RL-based Control of UASs Subject to Significant Disturbance and Vision Constraint

MSc assignment

The SMART research group at Saxion University of Applied Sciences is working on the design and implementation of a firefighting UAS. This UAS comprises a quadrotor and an impulse-based firefighting canon, called IFEX, which uses kinetic energy to effectively extinguish fires. The system propels water with high-pressure air at high velocity, producing a fine mist that rapidly lowers fire temperatures and dissipates oxygen as it evaporates.

When the aforementioned IFEX system releases the pressurised water, a reaction force is generated as a consequence. Modeling this reaction force using first-principles is challenging due to the complixety of the IFEX system, but experimental tests has shown that the reaction force can be modeled as an impulse force.

This impulse force can be treated as a disturbance force when designing a controller for the UAS. However, this disturbance is predictable, since the operator (or the autonomous system) can decide when to release the water, causing the disturbance.

In [2], we have tried to answer the research question: Can a Reinforcement Learning (RL) policy learn to control this system and exploit the available trigger signal to minimise the effect of the impulse disturbance?

The results showed that the RL-based controller was able to exploit the trigger signal to minimise the position error and control effort compared to other RL policies that did not have access to the trigger signal. However, the RL-controller was able to do that by performing a preimptive manoeuvre that changes the attitude of the UAS to prepare for the incoming disturbance. This manoeuvre does not take into account the main objective of the UAS: to release the water in the direction of the fire.

Therefore, the work in [2] explored the use of RL for minimising the impact of the impulse, but did not take into account the aiming objective of the system.

This assignment extends the work done in [2] by including the “aiming” objective in the RL policy training. This aiming objective can be abstracted to a vision constraint that the controller has to satisfy.

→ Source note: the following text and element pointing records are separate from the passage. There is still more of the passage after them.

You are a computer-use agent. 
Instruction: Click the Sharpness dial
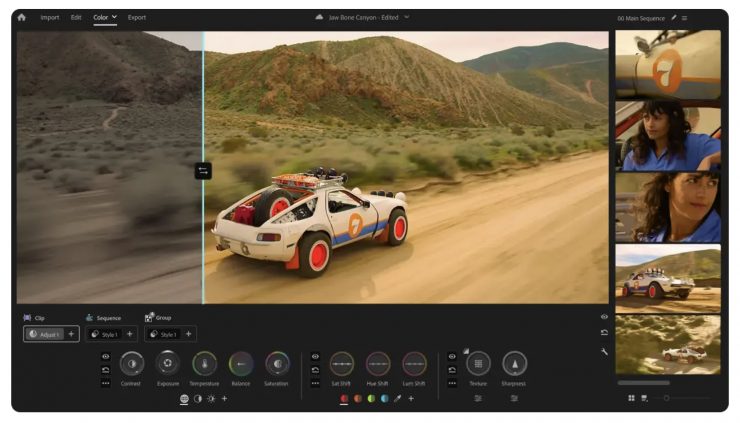(x=514, y=364)
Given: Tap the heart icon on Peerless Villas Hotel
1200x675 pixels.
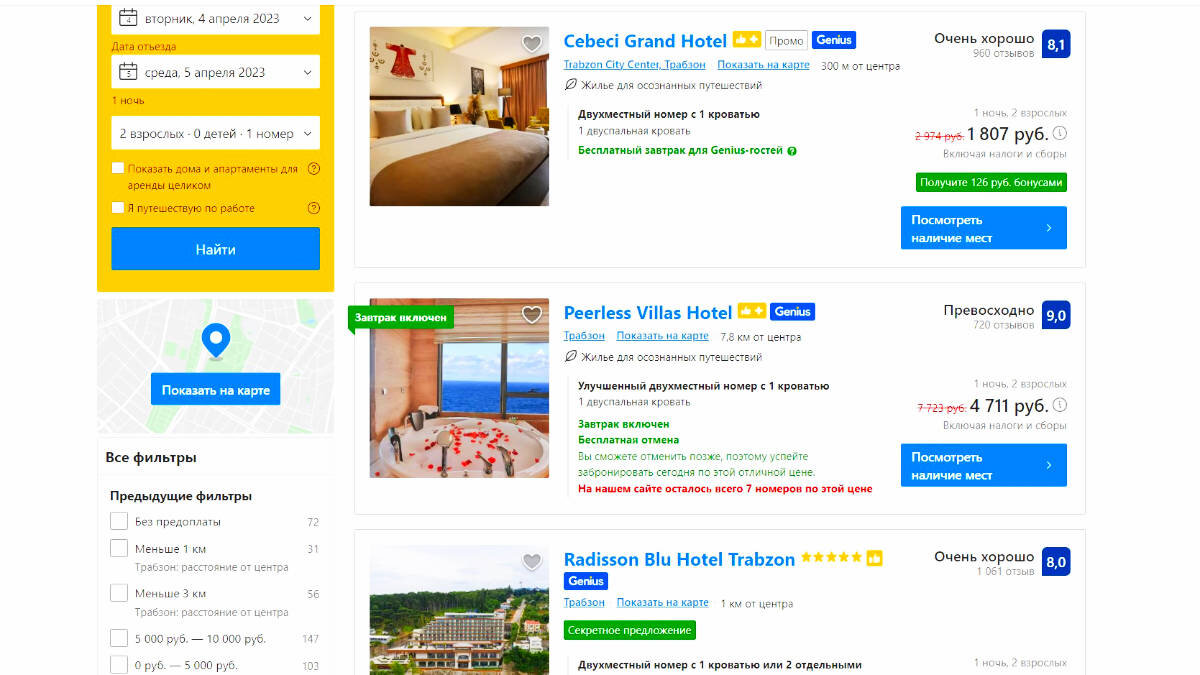Looking at the screenshot, I should tap(532, 315).
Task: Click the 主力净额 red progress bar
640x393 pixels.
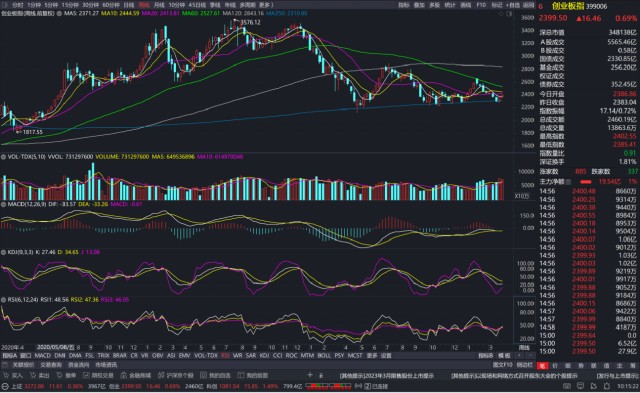Action: click(x=585, y=182)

This research addresses the following main RQ:

Can an RL-based controller learn to counteract a predictable impulse disturbance while satisfying vision constraints and the following sub-questions:
1. What are the most stability-critical assumptions in [2] that affect the RL policy (ablation study)?
2. How to include vision constraints in the RL training?
3. How does the RL-controller compare to other model-based controllers in terms of satisfying the vision constraints, counteracting the impulse disturbance, and minimising its effects?

Note: the topic of fire detection, tracking, and localisation is out of this assignment’s scope.

[1] IFFS Project: https://www.saxion.nl/onderzoek/projecten/i/the-iffs-project
[2] Kousheek Chakraborty, Thijs Hof, Ayham Alharbat, and Abeje Mersha, “RL-based Control of UAVs Subject to Significant Disturbance”, submitted to ICUAS 2025.